Health care in Bonn : Hospitals drastically restrict visits

The Malteser Hospital takes strict precautionary measures to keep the corona virus away from the patients. No visitors are allowed to enter the building without control. The university hospital also prohibits fathers-to-be from entering.

The Malteser Hospital takes strict precautionary measures to keep the corona virus away from the patients. No visitors are allowed to enter the building without control. The university hospital also prohibits expectant fathers from entering.

Those who want to enter the Malteser Hospital fail at the main entrance. Nobody gets in without being checked anymore, instead of ten there is only one single entrance. Patients are categorised, large red signs show the way.

Methods that are otherwise known only from crisis regions. No wonder: This needle eye principle was conceived by emergency physician Tim Flasbeck, who regularly sets up emergency rooms in such regions. "This is the only way we can conserve our resources of hygiene products and protect all patients, employees and relatives," says Flasbeck.

He and his colleagues have been preparing for the worst-case scenario for weeks: In case there is an onslaught of patients who need treatment for coronavirus. "How the situation develops, we do not know. But we must be prepared," says Deputy Medical Director Joachim Schmidt. With an overburdened healthcare system, nobody can rely on the best possible care.

Nobody can enter the hospital without control anymore. Foto: Nicolas Ottersbach

It is a narrow ridge on which Malteser International doctors are currently moving. On the one hand, they have to create capacities to be able to take in many coronavirus-infected people with severe disease conditions, according to the emergency plan of the German government. On the other hand, normal operations must continue; accident victims or cancer patients also need help. In order to organise this, there is a crisis management team that brings together doctors, management and hygienists. There are just under 400 beds, twelve of which are for intensive care cases.

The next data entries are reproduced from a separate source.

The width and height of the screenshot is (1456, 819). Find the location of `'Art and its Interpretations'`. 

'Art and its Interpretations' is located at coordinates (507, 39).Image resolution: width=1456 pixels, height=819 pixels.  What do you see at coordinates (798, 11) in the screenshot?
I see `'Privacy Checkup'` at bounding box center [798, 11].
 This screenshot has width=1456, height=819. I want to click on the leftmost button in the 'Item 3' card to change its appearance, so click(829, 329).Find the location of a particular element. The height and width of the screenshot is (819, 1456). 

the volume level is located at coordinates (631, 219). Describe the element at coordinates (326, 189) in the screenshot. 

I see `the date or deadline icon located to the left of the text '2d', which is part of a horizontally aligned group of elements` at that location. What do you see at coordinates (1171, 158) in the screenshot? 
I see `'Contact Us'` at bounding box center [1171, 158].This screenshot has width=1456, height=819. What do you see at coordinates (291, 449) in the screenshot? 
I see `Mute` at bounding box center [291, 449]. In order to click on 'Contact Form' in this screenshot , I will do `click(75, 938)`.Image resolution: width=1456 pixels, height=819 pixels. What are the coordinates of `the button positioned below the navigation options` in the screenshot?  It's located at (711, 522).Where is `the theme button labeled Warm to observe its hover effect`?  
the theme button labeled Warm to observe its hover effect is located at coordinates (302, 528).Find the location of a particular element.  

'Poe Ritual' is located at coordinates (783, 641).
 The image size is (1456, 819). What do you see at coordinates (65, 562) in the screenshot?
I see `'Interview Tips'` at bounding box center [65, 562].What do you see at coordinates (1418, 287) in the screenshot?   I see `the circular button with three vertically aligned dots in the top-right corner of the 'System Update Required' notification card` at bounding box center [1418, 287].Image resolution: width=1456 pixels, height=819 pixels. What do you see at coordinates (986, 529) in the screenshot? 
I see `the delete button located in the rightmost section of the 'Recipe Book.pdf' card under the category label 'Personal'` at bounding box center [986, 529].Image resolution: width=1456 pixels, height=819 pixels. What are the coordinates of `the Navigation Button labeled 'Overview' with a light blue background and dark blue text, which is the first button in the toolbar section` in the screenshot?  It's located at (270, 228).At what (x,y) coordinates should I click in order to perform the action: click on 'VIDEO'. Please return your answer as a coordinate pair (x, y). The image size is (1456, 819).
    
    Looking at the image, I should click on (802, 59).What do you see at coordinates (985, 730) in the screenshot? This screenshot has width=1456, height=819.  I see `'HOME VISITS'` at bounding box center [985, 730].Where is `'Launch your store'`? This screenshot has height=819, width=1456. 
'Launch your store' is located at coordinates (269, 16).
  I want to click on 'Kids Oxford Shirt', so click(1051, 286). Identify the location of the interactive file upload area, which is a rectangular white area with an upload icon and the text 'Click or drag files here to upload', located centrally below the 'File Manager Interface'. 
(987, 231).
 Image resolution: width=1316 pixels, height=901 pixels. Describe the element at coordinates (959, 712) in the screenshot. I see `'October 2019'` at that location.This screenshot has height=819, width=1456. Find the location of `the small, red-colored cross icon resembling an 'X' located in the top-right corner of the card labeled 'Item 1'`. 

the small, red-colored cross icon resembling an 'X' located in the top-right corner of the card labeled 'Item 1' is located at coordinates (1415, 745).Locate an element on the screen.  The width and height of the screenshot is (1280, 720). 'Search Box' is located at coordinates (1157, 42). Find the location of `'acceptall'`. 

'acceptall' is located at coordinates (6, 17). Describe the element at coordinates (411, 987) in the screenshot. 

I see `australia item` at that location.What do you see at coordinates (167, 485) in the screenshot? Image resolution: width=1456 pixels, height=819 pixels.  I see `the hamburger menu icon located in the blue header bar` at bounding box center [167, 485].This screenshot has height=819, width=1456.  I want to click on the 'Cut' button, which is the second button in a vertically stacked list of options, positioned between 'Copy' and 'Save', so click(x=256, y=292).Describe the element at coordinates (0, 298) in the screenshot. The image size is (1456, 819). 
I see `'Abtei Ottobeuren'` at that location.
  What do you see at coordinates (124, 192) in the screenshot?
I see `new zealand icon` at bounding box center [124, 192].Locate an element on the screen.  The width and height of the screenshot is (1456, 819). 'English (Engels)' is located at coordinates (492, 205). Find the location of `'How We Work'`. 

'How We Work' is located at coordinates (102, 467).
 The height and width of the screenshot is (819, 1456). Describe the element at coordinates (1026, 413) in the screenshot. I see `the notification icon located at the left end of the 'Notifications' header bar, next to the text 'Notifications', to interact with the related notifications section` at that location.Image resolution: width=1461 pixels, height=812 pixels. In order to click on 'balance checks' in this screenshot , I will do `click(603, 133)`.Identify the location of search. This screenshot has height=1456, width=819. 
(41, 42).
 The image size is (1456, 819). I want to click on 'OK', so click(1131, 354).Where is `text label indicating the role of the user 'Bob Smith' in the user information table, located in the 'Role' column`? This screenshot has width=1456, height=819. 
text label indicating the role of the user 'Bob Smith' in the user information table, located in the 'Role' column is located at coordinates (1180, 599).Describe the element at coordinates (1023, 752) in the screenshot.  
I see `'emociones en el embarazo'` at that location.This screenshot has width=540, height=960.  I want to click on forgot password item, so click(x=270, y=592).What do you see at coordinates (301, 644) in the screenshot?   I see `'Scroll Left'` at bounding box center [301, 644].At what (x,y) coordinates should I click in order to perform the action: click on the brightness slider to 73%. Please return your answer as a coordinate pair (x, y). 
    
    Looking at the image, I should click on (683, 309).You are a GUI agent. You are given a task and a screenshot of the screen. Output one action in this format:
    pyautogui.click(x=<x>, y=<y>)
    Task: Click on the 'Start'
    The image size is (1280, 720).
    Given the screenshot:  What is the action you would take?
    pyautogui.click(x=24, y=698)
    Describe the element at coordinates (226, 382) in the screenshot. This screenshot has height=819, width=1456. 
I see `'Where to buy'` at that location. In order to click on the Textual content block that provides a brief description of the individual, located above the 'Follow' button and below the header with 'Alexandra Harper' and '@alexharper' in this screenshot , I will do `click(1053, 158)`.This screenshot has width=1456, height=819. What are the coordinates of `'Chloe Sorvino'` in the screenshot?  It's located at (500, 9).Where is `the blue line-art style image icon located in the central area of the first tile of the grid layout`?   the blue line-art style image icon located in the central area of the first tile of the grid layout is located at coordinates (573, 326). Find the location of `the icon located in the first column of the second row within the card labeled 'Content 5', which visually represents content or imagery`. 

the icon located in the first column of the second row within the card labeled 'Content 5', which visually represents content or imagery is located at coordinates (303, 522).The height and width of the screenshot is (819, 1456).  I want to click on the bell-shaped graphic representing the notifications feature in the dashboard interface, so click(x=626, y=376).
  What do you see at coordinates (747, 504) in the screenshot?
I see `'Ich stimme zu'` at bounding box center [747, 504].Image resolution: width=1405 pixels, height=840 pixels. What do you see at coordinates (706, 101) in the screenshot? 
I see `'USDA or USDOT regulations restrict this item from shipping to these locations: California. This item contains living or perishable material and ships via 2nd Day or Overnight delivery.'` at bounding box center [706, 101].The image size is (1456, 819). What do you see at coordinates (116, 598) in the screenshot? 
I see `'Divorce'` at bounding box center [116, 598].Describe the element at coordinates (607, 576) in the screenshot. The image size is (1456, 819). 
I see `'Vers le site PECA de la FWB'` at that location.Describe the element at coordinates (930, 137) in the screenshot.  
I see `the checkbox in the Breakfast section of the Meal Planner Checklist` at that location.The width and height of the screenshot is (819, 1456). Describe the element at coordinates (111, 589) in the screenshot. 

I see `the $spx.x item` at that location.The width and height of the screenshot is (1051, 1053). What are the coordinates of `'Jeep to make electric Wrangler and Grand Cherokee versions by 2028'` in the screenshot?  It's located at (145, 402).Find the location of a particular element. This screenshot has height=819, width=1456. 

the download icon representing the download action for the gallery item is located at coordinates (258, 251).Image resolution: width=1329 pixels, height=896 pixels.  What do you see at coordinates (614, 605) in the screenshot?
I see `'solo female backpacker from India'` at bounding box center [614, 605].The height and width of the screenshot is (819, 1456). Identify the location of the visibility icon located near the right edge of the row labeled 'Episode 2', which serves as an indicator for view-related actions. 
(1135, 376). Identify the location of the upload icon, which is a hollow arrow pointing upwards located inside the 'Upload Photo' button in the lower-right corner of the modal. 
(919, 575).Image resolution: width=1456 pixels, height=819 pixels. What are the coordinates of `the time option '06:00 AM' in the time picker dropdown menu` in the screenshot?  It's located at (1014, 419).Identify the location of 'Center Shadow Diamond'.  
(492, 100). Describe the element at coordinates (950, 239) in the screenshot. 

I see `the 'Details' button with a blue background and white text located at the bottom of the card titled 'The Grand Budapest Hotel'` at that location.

In the Bonn University Hospital there are 1300, 120 of them are intensive care. To increase them is one thing. But the approach is also to use the existing beds for affected people instead of for patients whose treatment is not time-critical. "Whatever operations can be postponed, we postpone. But of course there are tumor patients who can't wait very long," says Schmidt. In order to reduce the risk of infection, expectant fathers are not allowed to be present at the University Hospital, neither during examinations nor at birth. The hospital also excludes a visit to the maternity ward on its homepage.

"The most difficult thing is to find trained staff," explains Flasbeck. Intensive care beds can be relatively easily upgraded with additional machines such as ventilators, which is what is happening at the moment. But they have to be operated. It would therefore be fatal if staff were to be lost to the new corona virus and have to be quarantined.

Instaed of ten there is only one entrance. Foto: Nicolas Ottersbach

Efforts are already being made to find reserves, and nursing staff are being trained for use in other areas. Volunteers and pensioners are also being considered. "And in general, we are reducing the risk of infection for our employees." This includes the closure of the geriatric day clinic.

According to Flasbeck, the most effective method is the eye of the needle principle, which also protected Uganda from the spread of the Ebola virus. As a matter of principle, visitors are now only allowed to come by in exceptional situations, for example when a relative is dying or when the patient is a child. The pernicious thing about the coronavirus is the large number of patients without symptoms, which is basically a good thing. "But we can't catch them. That's why we try to keep the number of visitors to the hospital to a minimum.“

Those who have to go to the emergency room are examined around the clock before they are allowed to enter. There are two nurses sitting in the main entrance, questioning everyone about symptoms and possible coronavirus contact persons. Anyone who is conspicuous is examined more closely or sent away. This is done by the emergency room coordinator, who wears a protective mask with a plastic disk that covers the entire face. To prevent possible infected persons from entering the building in the first place, a tent is set up in front of the main entrance. Those who are not an emergency and, for example, only want to take a swab test for the new coronavirus are referred to the municipal diagnostics centre.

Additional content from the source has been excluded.